A tropical low in the Indian Ocean was on a southwesterly trajectory and forecast to reach Category 3 strength - meaning wind gusts up to 224 kilometers per hour - as it approaches Port Hedland early on Monday, according to the bureau.
A spokeswoman for Port Hedland, which handles about a fifth of the global seaborne market, said the course of the storm was being monitored at this stage. Emergency authorities were warning residents living in the sparsely-populated forecast path of the cyclone to remain alert.
Last February, Cyclone Rusty, packing winds up to 200 km per hour, closed Cape Lambert and Dampier ports - used by Rio Tinto , as well as Port Hedland - used by BHP Billiton and Fortescue Metals.
The three ports handle more than 500 million tonnes of iron ore annually, accounting for almost all of Australia’s exports.
“Operations are continuing and we are closely monitoring the situation,” a Rio Tinto spokesman said.

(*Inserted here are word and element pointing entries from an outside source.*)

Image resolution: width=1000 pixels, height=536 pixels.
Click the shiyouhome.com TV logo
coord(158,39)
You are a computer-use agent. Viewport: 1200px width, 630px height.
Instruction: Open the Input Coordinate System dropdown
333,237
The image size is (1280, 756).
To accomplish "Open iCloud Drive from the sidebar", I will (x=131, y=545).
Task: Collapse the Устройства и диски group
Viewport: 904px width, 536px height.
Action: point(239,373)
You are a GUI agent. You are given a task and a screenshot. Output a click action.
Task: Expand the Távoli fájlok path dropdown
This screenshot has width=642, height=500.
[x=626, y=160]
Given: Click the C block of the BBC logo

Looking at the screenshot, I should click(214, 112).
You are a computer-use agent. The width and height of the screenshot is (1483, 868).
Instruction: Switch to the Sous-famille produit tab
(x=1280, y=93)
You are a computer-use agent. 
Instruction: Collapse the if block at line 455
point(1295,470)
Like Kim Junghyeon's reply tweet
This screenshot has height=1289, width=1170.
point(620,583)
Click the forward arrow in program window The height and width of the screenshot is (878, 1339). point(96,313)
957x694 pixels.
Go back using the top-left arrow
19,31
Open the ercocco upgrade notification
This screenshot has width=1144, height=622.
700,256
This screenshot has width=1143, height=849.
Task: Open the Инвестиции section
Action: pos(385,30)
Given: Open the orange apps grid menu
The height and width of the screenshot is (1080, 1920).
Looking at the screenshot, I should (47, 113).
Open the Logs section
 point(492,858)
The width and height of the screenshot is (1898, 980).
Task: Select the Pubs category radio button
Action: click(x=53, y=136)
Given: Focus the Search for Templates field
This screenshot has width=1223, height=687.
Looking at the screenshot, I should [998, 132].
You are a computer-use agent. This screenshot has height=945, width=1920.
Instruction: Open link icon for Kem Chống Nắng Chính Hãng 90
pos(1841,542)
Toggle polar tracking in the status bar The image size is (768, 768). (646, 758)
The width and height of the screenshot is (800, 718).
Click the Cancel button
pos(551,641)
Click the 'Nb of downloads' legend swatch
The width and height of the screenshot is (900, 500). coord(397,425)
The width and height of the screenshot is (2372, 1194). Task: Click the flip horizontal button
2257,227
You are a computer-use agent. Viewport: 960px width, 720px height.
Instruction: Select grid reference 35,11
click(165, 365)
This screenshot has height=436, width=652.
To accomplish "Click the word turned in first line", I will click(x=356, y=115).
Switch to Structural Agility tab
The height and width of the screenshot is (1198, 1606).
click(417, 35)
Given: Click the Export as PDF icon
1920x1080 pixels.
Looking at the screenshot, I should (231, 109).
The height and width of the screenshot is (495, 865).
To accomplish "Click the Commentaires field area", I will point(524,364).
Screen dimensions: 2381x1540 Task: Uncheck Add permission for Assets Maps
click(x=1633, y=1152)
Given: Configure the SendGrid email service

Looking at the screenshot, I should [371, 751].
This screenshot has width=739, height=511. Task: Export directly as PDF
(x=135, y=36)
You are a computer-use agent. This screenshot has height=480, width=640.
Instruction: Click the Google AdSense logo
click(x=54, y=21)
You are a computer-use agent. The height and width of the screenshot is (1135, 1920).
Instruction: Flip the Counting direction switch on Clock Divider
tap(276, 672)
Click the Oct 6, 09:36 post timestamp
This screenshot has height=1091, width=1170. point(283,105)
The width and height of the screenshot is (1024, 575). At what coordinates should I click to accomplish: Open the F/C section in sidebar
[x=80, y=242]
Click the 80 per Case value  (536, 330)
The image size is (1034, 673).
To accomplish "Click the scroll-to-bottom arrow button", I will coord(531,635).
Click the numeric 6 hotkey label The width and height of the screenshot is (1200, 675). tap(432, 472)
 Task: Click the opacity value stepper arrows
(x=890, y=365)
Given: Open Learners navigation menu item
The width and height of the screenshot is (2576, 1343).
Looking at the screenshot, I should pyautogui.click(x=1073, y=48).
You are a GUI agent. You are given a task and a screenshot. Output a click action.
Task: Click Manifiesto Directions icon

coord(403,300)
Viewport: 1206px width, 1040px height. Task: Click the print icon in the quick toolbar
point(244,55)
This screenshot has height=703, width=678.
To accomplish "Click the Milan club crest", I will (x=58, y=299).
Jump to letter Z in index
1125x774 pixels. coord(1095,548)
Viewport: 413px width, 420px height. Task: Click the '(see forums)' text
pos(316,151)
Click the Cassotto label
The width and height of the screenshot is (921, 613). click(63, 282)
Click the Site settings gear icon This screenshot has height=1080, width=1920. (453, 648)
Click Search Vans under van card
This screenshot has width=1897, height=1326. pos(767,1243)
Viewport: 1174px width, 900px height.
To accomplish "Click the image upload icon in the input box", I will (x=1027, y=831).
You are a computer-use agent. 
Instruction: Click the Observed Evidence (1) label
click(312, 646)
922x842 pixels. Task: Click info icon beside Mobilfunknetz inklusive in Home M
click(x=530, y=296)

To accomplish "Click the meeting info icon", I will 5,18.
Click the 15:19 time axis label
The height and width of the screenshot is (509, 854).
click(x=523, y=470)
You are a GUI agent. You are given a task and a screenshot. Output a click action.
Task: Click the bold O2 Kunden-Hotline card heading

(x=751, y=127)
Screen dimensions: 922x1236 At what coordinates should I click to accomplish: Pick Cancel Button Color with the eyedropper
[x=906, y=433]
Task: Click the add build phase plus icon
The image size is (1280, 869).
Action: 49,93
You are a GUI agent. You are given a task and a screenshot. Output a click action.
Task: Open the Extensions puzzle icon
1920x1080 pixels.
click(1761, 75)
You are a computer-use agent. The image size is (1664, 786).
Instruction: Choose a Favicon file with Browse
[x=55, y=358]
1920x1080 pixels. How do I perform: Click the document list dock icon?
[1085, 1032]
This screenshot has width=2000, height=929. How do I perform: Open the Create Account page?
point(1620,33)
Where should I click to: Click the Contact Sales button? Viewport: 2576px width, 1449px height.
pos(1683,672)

Iron ore exports from Port Hedland were 28.1 million tonnes in November, just off October’s all-time peak of 29.0 million and 29 percent higher than in November last year.
The majority of the ore is shipped under contract to steel mills in China.
Australia can expect an average cyclone season running from Nov.1 to April 30, with up to 11 storms, according to forecasters.